Collected data entries:

_____

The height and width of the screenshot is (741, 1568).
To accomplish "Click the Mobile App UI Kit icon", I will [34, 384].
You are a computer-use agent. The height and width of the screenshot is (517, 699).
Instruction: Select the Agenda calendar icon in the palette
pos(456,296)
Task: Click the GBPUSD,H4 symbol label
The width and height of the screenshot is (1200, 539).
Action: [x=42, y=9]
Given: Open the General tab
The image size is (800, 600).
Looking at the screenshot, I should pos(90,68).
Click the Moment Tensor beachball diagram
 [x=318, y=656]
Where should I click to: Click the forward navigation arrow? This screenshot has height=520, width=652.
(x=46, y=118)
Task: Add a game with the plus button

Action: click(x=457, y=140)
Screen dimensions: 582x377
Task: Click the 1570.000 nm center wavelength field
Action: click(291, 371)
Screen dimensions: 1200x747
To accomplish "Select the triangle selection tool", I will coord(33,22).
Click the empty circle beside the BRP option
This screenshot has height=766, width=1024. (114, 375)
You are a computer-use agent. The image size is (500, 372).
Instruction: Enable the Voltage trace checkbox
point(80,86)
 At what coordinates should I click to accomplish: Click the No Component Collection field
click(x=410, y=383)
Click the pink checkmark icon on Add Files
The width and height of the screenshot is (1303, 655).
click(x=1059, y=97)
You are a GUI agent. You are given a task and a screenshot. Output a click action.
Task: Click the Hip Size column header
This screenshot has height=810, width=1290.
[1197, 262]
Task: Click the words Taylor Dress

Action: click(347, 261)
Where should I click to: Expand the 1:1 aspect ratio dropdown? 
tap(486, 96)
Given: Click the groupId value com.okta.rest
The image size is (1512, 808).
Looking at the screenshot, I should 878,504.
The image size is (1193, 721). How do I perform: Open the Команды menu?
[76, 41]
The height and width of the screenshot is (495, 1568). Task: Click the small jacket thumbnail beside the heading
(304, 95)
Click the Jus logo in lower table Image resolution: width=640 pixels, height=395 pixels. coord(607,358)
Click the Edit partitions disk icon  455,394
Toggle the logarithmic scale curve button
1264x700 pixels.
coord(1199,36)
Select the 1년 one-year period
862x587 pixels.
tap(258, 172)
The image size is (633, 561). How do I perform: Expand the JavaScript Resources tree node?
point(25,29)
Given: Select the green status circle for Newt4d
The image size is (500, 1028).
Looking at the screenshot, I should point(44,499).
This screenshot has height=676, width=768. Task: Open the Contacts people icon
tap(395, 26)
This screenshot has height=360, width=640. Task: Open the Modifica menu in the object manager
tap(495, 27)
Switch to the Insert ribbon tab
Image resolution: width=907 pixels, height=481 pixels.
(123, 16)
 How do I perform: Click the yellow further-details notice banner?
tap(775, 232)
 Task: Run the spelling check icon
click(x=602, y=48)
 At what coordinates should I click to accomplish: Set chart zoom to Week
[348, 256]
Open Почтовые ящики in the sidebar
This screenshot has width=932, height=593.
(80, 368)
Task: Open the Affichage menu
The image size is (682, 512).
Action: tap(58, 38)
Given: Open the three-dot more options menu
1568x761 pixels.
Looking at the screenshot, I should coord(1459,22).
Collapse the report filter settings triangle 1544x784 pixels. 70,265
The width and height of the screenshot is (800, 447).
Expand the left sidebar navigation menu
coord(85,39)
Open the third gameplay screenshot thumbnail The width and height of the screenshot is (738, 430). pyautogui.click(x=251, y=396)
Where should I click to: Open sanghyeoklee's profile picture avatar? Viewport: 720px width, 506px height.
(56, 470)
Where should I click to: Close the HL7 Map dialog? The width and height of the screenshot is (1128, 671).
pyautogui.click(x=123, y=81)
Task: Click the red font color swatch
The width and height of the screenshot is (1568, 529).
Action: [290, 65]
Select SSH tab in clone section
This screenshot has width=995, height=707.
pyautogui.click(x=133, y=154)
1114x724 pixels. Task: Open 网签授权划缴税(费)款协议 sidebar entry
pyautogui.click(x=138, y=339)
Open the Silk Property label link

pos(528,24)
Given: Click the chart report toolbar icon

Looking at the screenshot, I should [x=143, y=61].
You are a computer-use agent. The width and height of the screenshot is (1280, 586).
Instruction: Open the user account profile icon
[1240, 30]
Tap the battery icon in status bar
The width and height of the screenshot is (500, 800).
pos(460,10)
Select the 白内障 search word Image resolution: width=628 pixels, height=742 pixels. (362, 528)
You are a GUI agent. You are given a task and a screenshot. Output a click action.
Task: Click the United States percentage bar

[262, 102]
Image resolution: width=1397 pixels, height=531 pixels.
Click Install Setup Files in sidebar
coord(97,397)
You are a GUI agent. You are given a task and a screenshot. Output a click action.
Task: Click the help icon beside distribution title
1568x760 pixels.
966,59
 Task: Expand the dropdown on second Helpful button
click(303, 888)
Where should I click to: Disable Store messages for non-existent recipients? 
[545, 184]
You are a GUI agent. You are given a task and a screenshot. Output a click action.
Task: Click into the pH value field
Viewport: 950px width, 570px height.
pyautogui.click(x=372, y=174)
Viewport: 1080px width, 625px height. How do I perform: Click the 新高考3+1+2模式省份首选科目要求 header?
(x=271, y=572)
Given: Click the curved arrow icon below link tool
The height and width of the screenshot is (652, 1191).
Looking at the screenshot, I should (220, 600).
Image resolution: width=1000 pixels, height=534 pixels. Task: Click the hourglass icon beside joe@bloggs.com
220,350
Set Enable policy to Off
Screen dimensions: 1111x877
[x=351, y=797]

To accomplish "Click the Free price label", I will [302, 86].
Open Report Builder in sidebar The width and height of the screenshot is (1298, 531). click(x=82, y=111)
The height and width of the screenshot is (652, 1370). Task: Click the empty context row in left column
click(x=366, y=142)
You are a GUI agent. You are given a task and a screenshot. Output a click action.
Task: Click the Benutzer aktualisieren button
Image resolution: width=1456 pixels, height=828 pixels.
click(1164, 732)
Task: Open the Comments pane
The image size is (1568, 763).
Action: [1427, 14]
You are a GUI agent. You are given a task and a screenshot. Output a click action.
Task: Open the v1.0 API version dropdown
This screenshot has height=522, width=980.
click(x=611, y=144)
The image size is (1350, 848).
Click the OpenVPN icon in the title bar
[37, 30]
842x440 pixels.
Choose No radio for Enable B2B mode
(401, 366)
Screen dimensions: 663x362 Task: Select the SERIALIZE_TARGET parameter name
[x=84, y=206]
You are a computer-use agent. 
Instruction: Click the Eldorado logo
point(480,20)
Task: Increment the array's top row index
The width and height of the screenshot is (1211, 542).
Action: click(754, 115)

_____

(Task) Print the records again in full, exactly as they appear above.

(Output of the exercise)
The height and width of the screenshot is (741, 1568).
To accomplish "Click the Mobile App UI Kit icon", I will [34, 384].
You are a computer-use agent. The height and width of the screenshot is (517, 699).
Instruction: Select the Agenda calendar icon in the palette
pos(456,296)
Task: Click the GBPUSD,H4 symbol label
The width and height of the screenshot is (1200, 539).
Action: [x=42, y=9]
Given: Open the General tab
The image size is (800, 600).
Looking at the screenshot, I should pos(90,68).
Click the Moment Tensor beachball diagram
 [x=318, y=656]
Where should I click to: Click the forward navigation arrow? This screenshot has height=520, width=652.
(x=46, y=118)
Task: Add a game with the plus button

Action: click(x=457, y=140)
Screen dimensions: 582x377
Task: Click the 1570.000 nm center wavelength field
Action: click(291, 371)
Screen dimensions: 1200x747
To accomplish "Select the triangle selection tool", I will coord(33,22).
Click the empty circle beside the BRP option
This screenshot has height=766, width=1024. (114, 375)
You are a computer-use agent. The image size is (500, 372).
Instruction: Enable the Voltage trace checkbox
point(80,86)
 At what coordinates should I click to accomplish: Click the No Component Collection field
click(x=410, y=383)
Click the pink checkmark icon on Add Files
The width and height of the screenshot is (1303, 655).
click(x=1059, y=97)
You are a GUI agent. You are given a task and a screenshot. Output a click action.
Task: Click the Hip Size column header
This screenshot has height=810, width=1290.
[1197, 262]
Task: Click the words Taylor Dress

Action: click(347, 261)
Where should I click to: Expand the 1:1 aspect ratio dropdown? 
tap(486, 96)
Given: Click the groupId value com.okta.rest
The image size is (1512, 808).
Looking at the screenshot, I should 878,504.
The image size is (1193, 721). How do I perform: Open the Команды menu?
[76, 41]
The height and width of the screenshot is (495, 1568). Task: Click the small jacket thumbnail beside the heading
(304, 95)
Click the Jus logo in lower table Image resolution: width=640 pixels, height=395 pixels. coord(607,358)
Click the Edit partitions disk icon  455,394
Toggle the logarithmic scale curve button
1264x700 pixels.
coord(1199,36)
Select the 1년 one-year period
862x587 pixels.
tap(258, 172)
The image size is (633, 561). How do I perform: Expand the JavaScript Resources tree node?
point(25,29)
Given: Select the green status circle for Newt4d
The image size is (500, 1028).
Looking at the screenshot, I should point(44,499).
This screenshot has height=676, width=768. Task: Open the Contacts people icon
tap(395, 26)
This screenshot has height=360, width=640. Task: Open the Modifica menu in the object manager
tap(495, 27)
Switch to the Insert ribbon tab
Image resolution: width=907 pixels, height=481 pixels.
(123, 16)
 How do I perform: Click the yellow further-details notice banner?
tap(775, 232)
 Task: Run the spelling check icon
click(x=602, y=48)
 At what coordinates should I click to accomplish: Set chart zoom to Week
[348, 256]
Open Почтовые ящики in the sidebar
This screenshot has width=932, height=593.
(80, 368)
Task: Open the Affichage menu
The image size is (682, 512).
Action: tap(58, 38)
Given: Open the three-dot more options menu
1568x761 pixels.
Looking at the screenshot, I should coord(1459,22).
Collapse the report filter settings triangle 1544x784 pixels. 70,265
The width and height of the screenshot is (800, 447).
Expand the left sidebar navigation menu
coord(85,39)
Open the third gameplay screenshot thumbnail The width and height of the screenshot is (738, 430). pyautogui.click(x=251, y=396)
Where should I click to: Open sanghyeoklee's profile picture avatar? Viewport: 720px width, 506px height.
(56, 470)
Where should I click to: Close the HL7 Map dialog? The width and height of the screenshot is (1128, 671).
pyautogui.click(x=123, y=81)
Task: Click the red font color swatch
The width and height of the screenshot is (1568, 529).
Action: [290, 65]
Select SSH tab in clone section
This screenshot has width=995, height=707.
pyautogui.click(x=133, y=154)
1114x724 pixels. Task: Open 网签授权划缴税(费)款协议 sidebar entry
pyautogui.click(x=138, y=339)
Open the Silk Property label link

pos(528,24)
Given: Click the chart report toolbar icon

Looking at the screenshot, I should [x=143, y=61].
You are a computer-use agent. The width and height of the screenshot is (1280, 586).
Instruction: Open the user account profile icon
[1240, 30]
Tap the battery icon in status bar
The width and height of the screenshot is (500, 800).
pos(460,10)
Select the 白内障 search word Image resolution: width=628 pixels, height=742 pixels. (362, 528)
You are a GUI agent. You are given a task and a screenshot. Output a click action.
Task: Click the United States percentage bar

[262, 102]
Image resolution: width=1397 pixels, height=531 pixels.
Click Install Setup Files in sidebar
coord(97,397)
You are a GUI agent. You are given a task and a screenshot. Output a click action.
Task: Click the help icon beside distribution title
1568x760 pixels.
966,59
 Task: Expand the dropdown on second Helpful button
click(303, 888)
Where should I click to: Disable Store messages for non-existent recipients? 
[545, 184]
You are a GUI agent. You are given a task and a screenshot. Output a click action.
Task: Click into the pH value field
Viewport: 950px width, 570px height.
pyautogui.click(x=372, y=174)
Viewport: 1080px width, 625px height. How do I perform: Click the 新高考3+1+2模式省份首选科目要求 header?
(x=271, y=572)
Given: Click the curved arrow icon below link tool
The height and width of the screenshot is (652, 1191).
Looking at the screenshot, I should (220, 600).
Image resolution: width=1000 pixels, height=534 pixels. Task: Click the hourglass icon beside joe@bloggs.com
220,350
Set Enable policy to Off
Screen dimensions: 1111x877
[x=351, y=797]

To accomplish "Click the Free price label", I will [302, 86].
Open Report Builder in sidebar The width and height of the screenshot is (1298, 531). click(x=82, y=111)
The height and width of the screenshot is (652, 1370). Task: Click the empty context row in left column
click(x=366, y=142)
You are a GUI agent. You are given a task and a screenshot. Output a click action.
Task: Click the Benutzer aktualisieren button
Image resolution: width=1456 pixels, height=828 pixels.
click(1164, 732)
Task: Open the Comments pane
The image size is (1568, 763).
Action: [1427, 14]
You are a GUI agent. You are given a task and a screenshot. Output a click action.
Task: Open the v1.0 API version dropdown
This screenshot has height=522, width=980.
click(x=611, y=144)
The image size is (1350, 848).
Click the OpenVPN icon in the title bar
[37, 30]
842x440 pixels.
Choose No radio for Enable B2B mode
(401, 366)
Screen dimensions: 663x362 Task: Select the SERIALIZE_TARGET parameter name
[x=84, y=206]
You are a computer-use agent. 
Instruction: Click the Eldorado logo
point(480,20)
Task: Increment the array's top row index
The width and height of the screenshot is (1211, 542).
Action: click(754, 115)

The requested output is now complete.